◆ TO DO ◆
Respond with the count alone after checking every line in the material below for "search".

◆ GIVEN RECORDS ◆
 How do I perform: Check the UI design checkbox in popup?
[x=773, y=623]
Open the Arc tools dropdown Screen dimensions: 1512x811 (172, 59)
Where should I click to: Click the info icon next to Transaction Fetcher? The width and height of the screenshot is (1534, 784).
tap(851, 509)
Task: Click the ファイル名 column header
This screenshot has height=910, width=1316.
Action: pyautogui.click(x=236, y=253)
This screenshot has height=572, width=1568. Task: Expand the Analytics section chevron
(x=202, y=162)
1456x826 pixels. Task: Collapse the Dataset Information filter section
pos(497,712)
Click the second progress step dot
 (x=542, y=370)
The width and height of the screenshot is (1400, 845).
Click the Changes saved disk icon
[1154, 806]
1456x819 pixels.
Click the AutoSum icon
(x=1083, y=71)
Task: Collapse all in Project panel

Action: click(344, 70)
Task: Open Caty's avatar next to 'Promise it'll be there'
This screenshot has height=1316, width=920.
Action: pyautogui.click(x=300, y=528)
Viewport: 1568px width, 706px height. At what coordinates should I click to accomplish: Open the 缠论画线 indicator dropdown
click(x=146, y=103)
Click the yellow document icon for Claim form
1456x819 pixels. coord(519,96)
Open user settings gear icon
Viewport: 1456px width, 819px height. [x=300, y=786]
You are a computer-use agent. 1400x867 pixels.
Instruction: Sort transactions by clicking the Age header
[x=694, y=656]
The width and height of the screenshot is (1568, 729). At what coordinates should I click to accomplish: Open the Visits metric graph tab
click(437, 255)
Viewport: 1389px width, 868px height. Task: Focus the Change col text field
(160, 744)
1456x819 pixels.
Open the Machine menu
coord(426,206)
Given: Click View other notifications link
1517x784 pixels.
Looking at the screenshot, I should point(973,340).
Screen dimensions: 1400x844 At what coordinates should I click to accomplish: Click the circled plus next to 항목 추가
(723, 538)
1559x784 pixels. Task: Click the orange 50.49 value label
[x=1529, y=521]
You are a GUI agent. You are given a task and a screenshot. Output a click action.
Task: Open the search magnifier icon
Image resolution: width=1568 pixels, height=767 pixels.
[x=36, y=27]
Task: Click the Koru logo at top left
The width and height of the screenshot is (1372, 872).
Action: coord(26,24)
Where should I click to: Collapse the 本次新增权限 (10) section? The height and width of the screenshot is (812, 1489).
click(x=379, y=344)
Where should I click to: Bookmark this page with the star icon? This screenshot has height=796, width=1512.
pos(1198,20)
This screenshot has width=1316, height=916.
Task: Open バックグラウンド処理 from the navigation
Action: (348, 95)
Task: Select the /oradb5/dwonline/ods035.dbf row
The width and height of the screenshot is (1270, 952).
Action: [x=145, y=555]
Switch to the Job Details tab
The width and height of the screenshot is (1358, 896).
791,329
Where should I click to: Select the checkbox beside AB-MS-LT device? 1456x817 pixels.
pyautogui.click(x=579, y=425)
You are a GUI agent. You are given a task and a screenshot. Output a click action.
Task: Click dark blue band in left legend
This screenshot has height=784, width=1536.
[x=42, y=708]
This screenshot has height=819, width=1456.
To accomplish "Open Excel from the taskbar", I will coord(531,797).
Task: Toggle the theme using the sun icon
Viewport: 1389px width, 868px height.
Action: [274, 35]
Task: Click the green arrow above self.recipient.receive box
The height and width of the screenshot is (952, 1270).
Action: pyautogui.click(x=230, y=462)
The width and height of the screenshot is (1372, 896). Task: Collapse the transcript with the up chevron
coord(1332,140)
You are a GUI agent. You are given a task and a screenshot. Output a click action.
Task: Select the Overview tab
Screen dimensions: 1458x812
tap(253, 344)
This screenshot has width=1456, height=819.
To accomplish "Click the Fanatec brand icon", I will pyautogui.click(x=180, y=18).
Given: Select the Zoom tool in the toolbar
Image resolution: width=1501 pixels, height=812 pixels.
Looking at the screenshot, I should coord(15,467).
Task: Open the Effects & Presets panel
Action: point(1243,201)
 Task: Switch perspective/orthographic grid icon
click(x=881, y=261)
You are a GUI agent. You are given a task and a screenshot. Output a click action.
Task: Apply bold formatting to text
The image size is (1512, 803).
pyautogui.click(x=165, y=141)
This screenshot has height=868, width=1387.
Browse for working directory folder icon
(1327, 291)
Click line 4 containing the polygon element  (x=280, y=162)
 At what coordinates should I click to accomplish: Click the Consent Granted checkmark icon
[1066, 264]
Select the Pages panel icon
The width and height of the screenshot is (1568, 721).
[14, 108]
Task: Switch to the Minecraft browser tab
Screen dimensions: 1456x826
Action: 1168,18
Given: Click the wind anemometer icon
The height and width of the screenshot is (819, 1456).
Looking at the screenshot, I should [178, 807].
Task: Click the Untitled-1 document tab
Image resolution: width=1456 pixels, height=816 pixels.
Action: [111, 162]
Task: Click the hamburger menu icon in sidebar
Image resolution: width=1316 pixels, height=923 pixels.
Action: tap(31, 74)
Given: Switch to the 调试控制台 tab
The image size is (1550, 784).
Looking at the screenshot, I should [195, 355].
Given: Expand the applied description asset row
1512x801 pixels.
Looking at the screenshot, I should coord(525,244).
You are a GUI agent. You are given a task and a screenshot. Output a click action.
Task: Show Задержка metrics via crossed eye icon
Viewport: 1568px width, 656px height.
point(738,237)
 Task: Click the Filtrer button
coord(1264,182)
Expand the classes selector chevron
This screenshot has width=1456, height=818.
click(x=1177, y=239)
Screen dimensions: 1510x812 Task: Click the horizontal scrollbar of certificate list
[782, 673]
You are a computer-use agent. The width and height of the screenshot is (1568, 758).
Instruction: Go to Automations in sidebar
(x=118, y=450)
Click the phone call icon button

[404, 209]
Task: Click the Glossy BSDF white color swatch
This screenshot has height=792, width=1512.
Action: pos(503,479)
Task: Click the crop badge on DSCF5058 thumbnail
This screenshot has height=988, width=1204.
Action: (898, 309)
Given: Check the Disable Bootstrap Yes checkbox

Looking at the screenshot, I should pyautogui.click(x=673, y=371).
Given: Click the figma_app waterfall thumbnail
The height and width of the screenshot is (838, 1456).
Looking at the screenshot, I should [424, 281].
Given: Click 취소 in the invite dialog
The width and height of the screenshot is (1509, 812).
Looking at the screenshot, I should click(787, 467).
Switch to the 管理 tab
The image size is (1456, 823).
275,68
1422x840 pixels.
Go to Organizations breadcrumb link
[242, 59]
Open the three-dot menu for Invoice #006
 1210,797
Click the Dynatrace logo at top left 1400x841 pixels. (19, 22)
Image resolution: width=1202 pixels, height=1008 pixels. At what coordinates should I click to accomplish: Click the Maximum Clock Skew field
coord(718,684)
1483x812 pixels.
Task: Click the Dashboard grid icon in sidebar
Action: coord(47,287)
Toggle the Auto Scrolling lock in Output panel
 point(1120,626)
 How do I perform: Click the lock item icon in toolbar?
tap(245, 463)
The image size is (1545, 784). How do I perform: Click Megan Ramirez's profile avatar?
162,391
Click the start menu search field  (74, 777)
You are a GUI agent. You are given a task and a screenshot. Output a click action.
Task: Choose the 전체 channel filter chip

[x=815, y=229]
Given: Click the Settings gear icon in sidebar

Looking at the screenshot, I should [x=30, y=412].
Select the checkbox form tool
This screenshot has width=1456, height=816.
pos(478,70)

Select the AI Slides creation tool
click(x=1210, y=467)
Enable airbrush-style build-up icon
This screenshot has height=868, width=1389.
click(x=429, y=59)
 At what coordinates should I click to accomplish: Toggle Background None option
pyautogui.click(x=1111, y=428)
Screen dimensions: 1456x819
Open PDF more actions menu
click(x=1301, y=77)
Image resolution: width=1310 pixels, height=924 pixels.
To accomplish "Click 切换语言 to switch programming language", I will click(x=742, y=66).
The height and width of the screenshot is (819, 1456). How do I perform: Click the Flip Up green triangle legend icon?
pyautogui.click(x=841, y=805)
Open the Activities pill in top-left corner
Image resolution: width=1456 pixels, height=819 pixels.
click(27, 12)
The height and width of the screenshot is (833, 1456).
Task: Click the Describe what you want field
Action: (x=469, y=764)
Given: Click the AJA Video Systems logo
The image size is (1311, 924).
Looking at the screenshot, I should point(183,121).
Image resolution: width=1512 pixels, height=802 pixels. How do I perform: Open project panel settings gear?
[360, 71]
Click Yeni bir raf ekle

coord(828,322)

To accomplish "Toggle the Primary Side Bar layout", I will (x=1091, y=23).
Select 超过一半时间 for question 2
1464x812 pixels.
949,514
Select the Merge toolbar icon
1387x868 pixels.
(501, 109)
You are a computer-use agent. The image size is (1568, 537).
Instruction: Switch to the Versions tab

◆ RESPONSE ◆
2